TEXT EXCERPT:
· · ·
Receiving Negative Feedback

Negative feedback is never harder to hear than when it comes from our spouse. Because our spouse is the person we love the most. We rely on them to make us feel loved and safe.

Hearing criticism from them can feel like that love is being threatened. It can feel like we are being attacked – making us feel defensive and vulnerable. Therefore, it is easy to lash out in return and start shooting down our spouse’s point of view with defensiveness or counter-offenses.

It’s important to recognize that giving you negative feedback doesn’t mean your spouse doesn’t love you – in fact, it means that they CARE enough about your relationship to want to make it better. (Usually.)

Your relationship is most important. Don’t let this negative feedback derail that.

“I have a complaint; when is a good time to talk?”

“There is something on my mind; when is a good time?”

When you hear those words from your spouse, see it as an opportunity to learn what can enhance your relationship.

Set a time as soon as possible to have the conversation. Make sure it will be a time that you are calm with enough headspace and time to have a full conversation.

When your spouse shares negative feedback, a complaint, listen fully. No matter how hard it is to hear it.   Listen – with respect.

Respect your spouse’s need to share the feedback.
· · ·
LISTING:

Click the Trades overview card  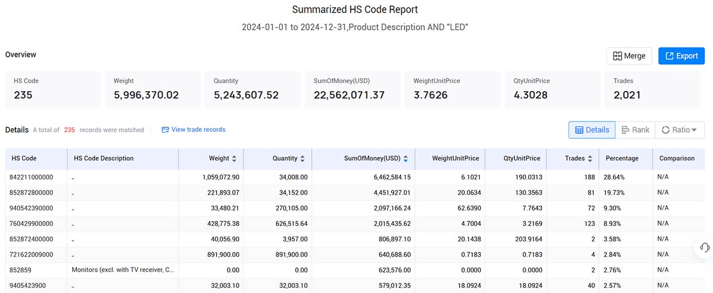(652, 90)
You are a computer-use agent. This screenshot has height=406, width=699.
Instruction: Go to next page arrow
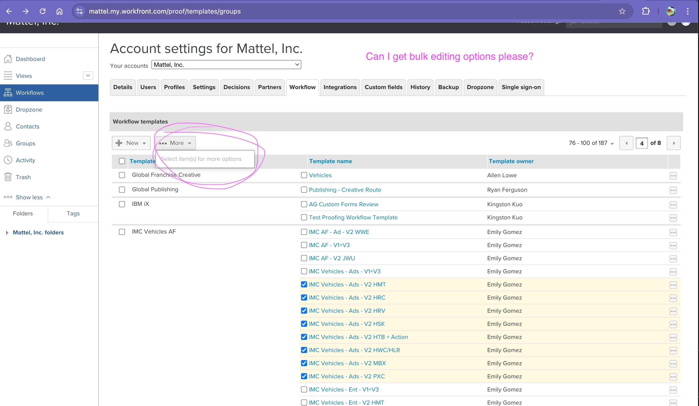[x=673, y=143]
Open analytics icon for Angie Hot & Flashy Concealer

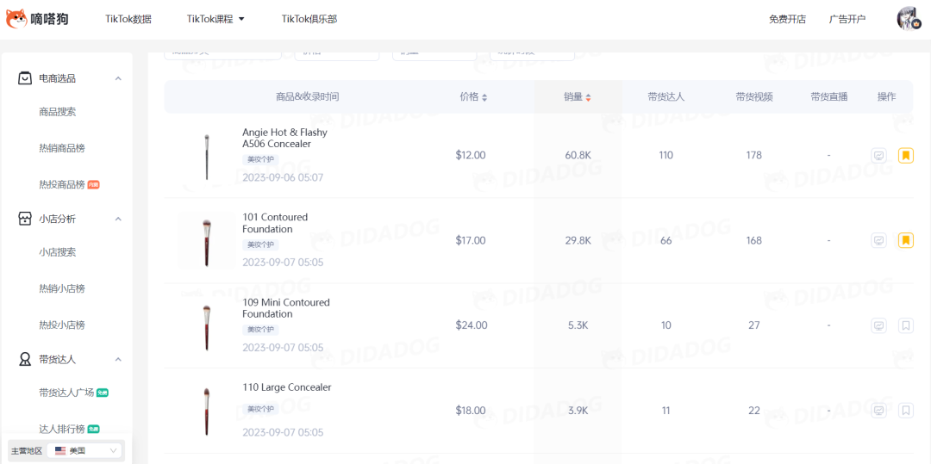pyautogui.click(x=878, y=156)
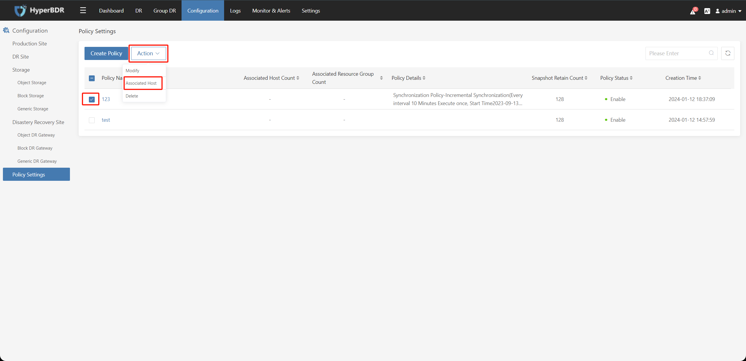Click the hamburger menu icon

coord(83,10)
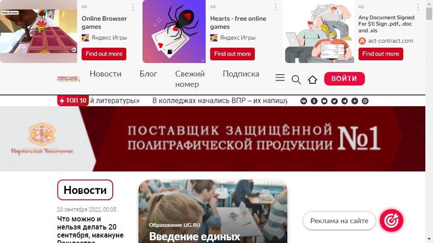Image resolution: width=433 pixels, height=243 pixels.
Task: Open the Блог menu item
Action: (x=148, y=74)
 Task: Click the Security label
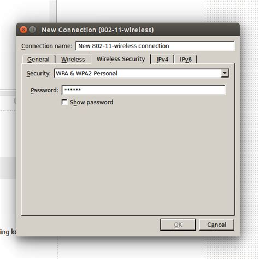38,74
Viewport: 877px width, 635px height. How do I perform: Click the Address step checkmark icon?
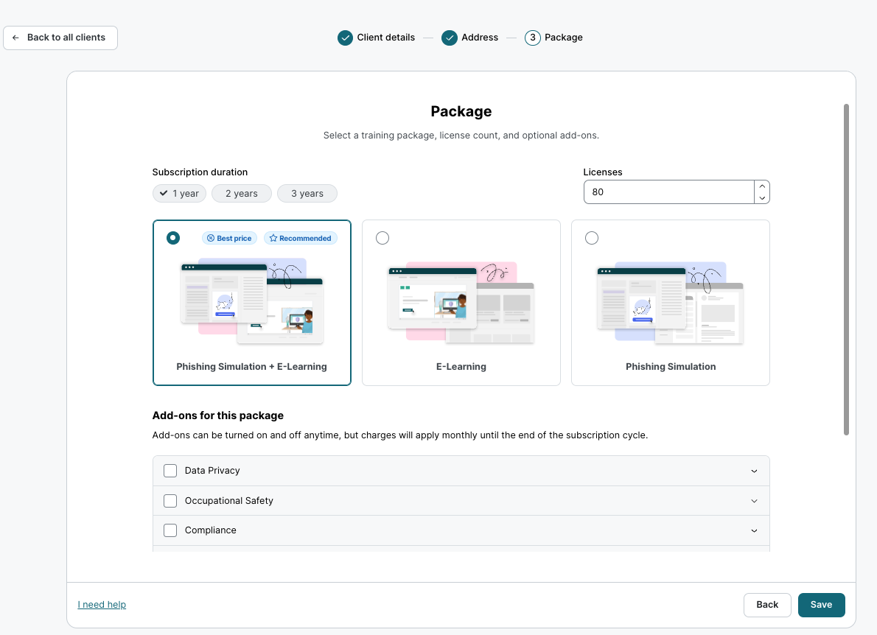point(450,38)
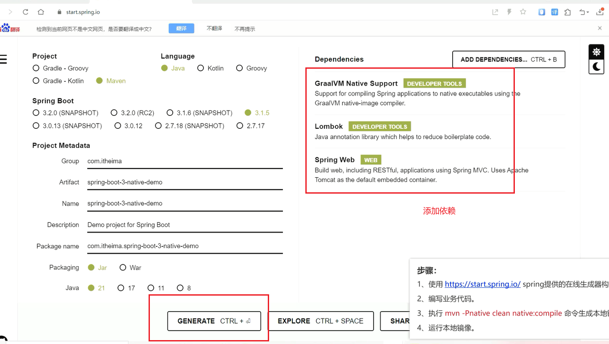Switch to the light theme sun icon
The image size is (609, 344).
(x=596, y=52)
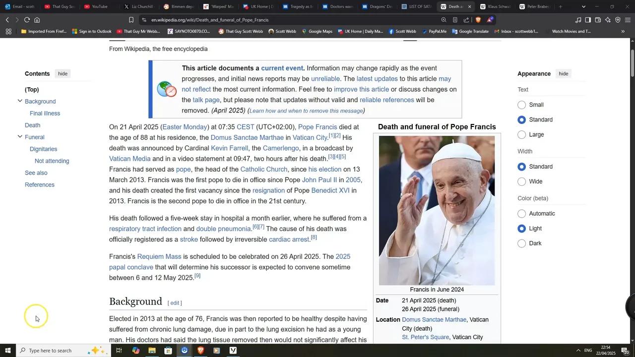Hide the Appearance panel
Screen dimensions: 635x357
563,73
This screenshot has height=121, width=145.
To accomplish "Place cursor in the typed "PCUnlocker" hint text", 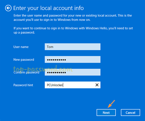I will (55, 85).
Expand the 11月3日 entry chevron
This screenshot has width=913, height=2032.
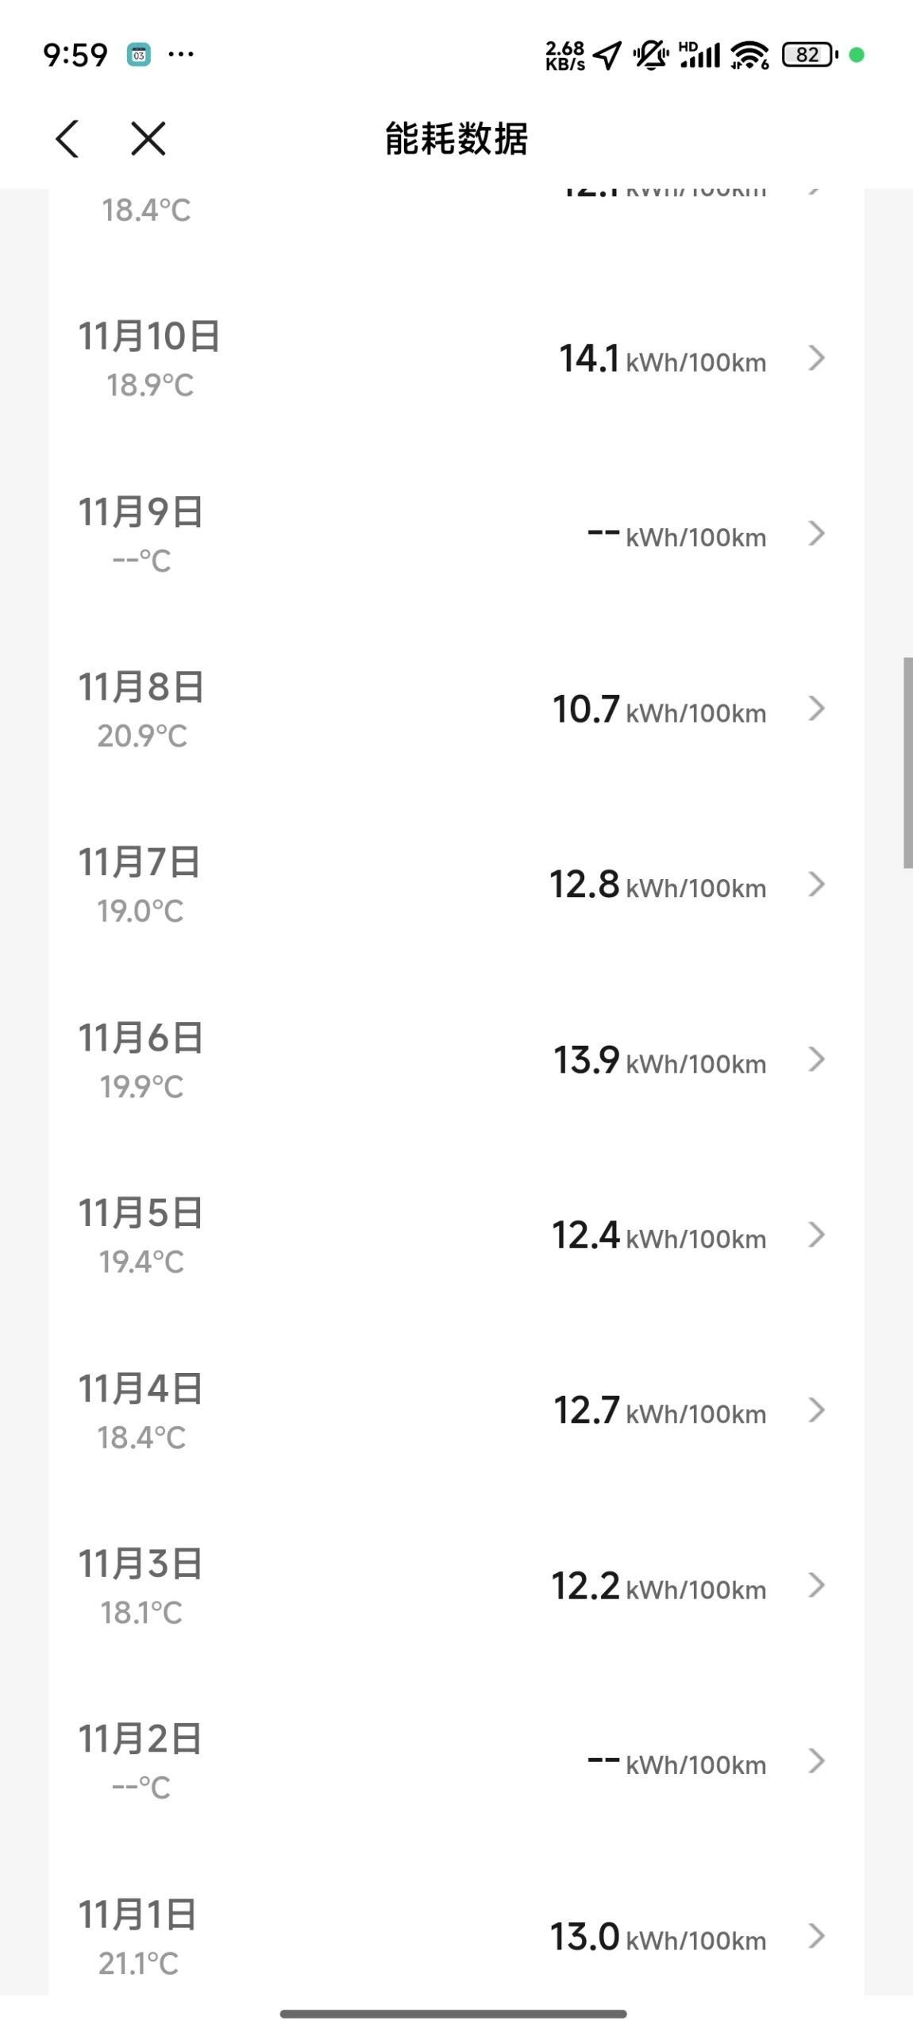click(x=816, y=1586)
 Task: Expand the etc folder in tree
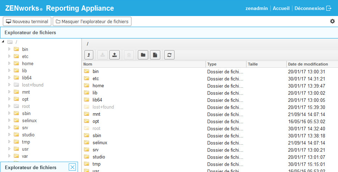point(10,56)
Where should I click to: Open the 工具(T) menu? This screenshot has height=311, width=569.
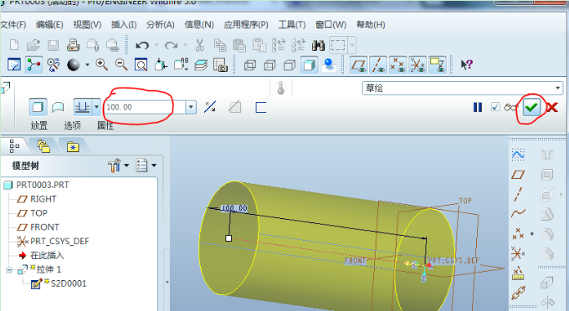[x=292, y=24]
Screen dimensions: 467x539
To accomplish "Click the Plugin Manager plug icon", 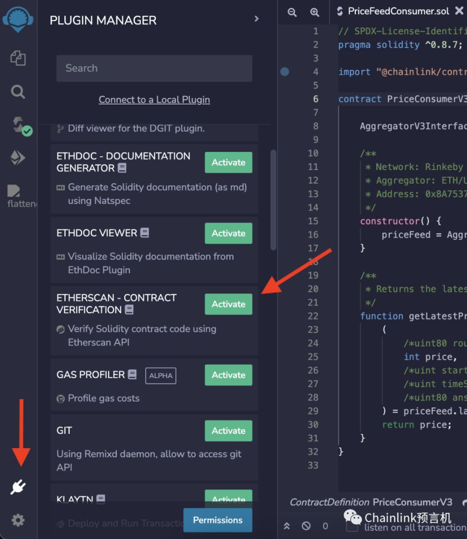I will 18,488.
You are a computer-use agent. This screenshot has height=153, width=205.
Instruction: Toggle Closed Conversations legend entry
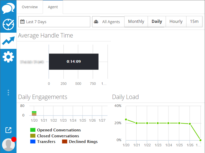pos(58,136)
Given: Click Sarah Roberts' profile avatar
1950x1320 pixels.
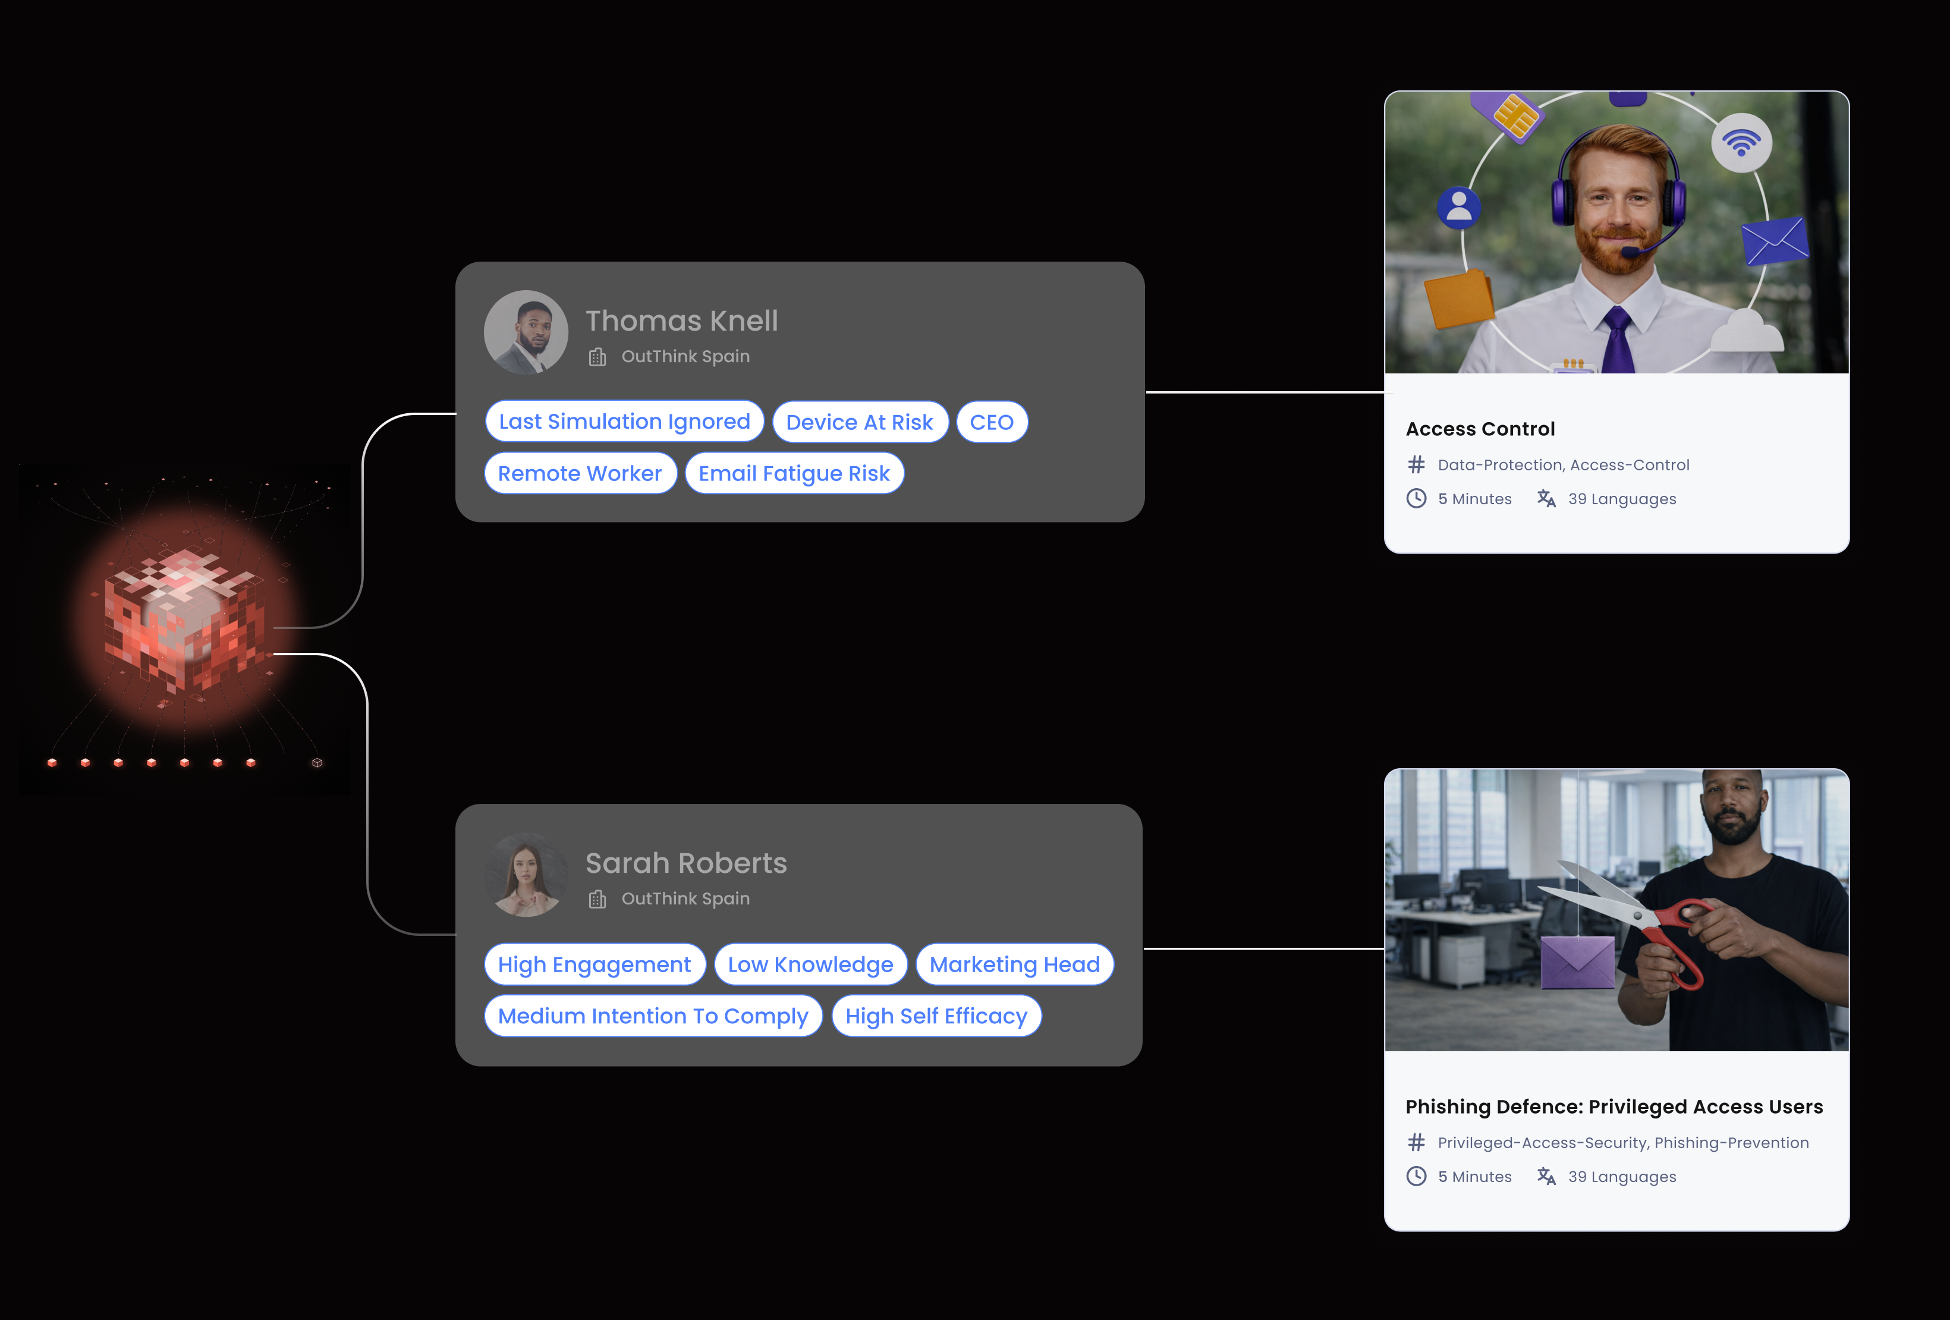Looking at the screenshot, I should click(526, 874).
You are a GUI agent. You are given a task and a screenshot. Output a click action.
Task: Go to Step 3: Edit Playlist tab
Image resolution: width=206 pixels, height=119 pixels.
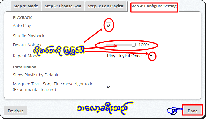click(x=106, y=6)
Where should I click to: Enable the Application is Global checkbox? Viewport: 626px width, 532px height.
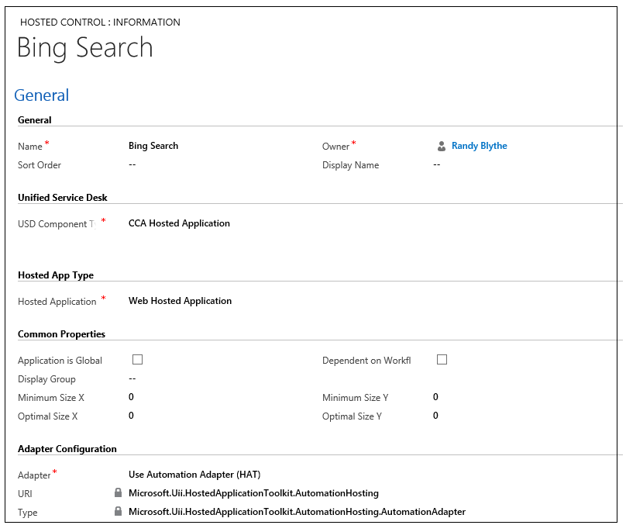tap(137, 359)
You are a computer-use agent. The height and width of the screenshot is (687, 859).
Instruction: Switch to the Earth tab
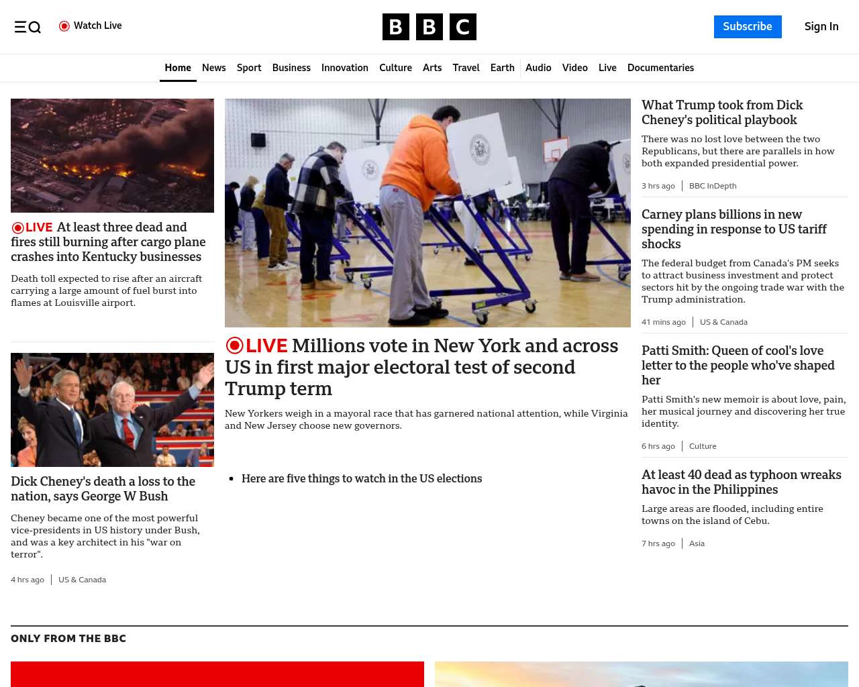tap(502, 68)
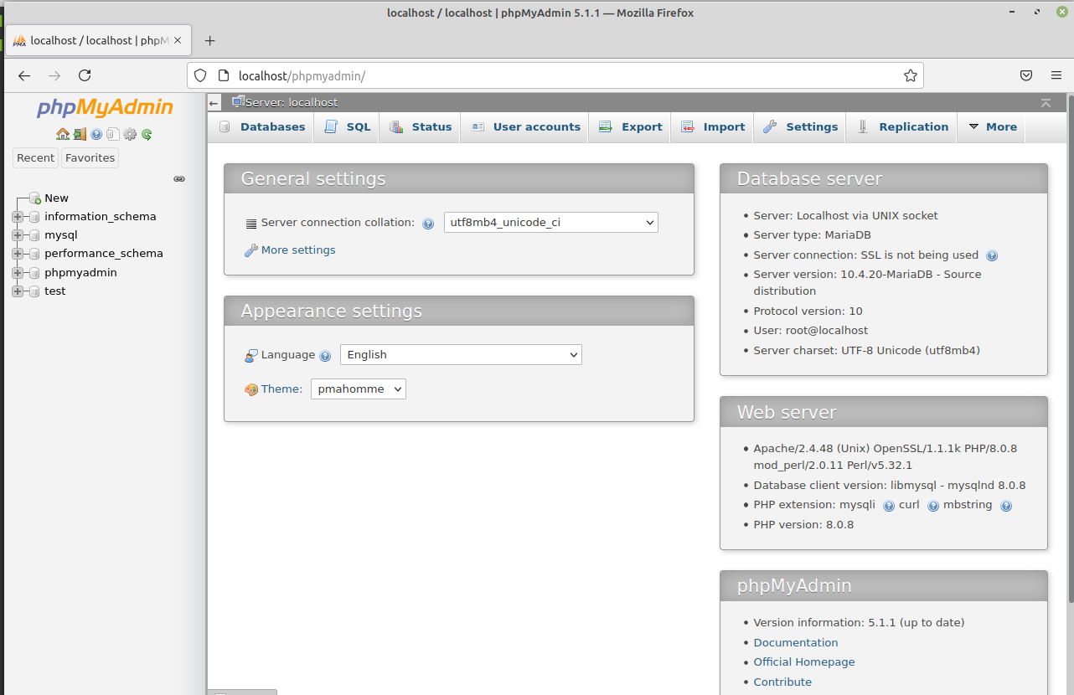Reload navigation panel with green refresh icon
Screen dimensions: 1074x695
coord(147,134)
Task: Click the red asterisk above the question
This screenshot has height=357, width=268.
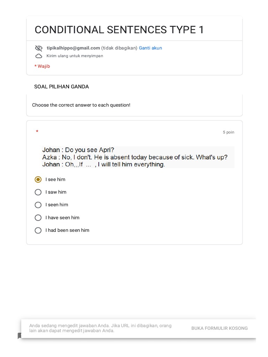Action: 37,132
· · ·
SET OF TASKS:
A) Answer these questions using the passage on receiving negative feedback:
(i) Why is negative feedback hardest to hear from a spouse?
(ii) What does a spouse's negative feedback usually mean?
(iii) How soon should the conversation about a complaint be set?
B) List every condition that the passage on receiving negative feedback says the time for the conversation should meet.
The rows are separate material, unrelated to the passage on receiving negative feedback.

SOLUTIONS FOR EACH TASK:
A)
(i) Because our spouse is the person we love the most.
(ii) It means they care enough about the relationship to want to make it better.
(iii) As soon as possible.

B)
- You are calm.
- You have enough headspace.
- You have enough time to have a full conversation.